[TASK MATERIAL Boundary: Start]
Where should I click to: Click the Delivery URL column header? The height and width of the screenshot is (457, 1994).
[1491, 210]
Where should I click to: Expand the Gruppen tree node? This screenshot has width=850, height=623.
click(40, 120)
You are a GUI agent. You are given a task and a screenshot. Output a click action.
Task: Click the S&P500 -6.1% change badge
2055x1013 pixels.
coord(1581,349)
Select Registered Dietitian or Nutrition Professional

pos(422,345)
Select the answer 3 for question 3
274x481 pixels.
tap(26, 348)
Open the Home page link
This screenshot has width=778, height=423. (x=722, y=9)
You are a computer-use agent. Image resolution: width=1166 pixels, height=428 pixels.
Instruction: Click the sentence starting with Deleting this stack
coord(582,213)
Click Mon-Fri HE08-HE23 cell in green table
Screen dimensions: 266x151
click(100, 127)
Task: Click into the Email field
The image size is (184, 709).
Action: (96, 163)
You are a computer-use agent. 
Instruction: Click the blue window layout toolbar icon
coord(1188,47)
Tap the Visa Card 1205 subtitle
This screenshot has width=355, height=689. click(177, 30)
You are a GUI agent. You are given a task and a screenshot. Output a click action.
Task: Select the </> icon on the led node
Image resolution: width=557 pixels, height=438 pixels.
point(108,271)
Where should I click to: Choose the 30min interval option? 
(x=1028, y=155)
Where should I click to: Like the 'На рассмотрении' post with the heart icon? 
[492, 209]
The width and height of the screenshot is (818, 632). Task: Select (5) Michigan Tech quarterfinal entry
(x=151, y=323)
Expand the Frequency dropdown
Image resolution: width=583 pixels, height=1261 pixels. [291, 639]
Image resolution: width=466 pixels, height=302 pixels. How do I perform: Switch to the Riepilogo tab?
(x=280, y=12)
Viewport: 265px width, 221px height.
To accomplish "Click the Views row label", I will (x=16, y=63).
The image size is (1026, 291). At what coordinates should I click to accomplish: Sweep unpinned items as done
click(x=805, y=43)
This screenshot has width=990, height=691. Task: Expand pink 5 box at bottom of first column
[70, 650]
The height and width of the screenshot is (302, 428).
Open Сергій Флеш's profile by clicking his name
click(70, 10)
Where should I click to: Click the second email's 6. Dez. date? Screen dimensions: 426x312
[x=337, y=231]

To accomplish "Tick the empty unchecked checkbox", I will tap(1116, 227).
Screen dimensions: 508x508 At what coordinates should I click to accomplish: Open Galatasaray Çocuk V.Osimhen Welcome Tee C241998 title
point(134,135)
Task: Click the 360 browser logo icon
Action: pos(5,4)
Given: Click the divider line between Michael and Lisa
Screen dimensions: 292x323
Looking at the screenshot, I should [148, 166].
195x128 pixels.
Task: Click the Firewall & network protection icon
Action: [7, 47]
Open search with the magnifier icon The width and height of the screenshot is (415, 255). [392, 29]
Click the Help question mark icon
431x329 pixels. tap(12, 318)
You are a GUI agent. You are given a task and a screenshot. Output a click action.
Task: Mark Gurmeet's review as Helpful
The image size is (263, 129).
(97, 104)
[TASK MATERIAL Boundary: End]
_EXERCISE PROMPT_
Which of the lines above carry the string "will"? Copy every one.

_ANSWER BOX_
To accomplish "Click the Views row label", I will (x=16, y=63).
To accomplish "Tick the empty unchecked checkbox", I will tap(1116, 227).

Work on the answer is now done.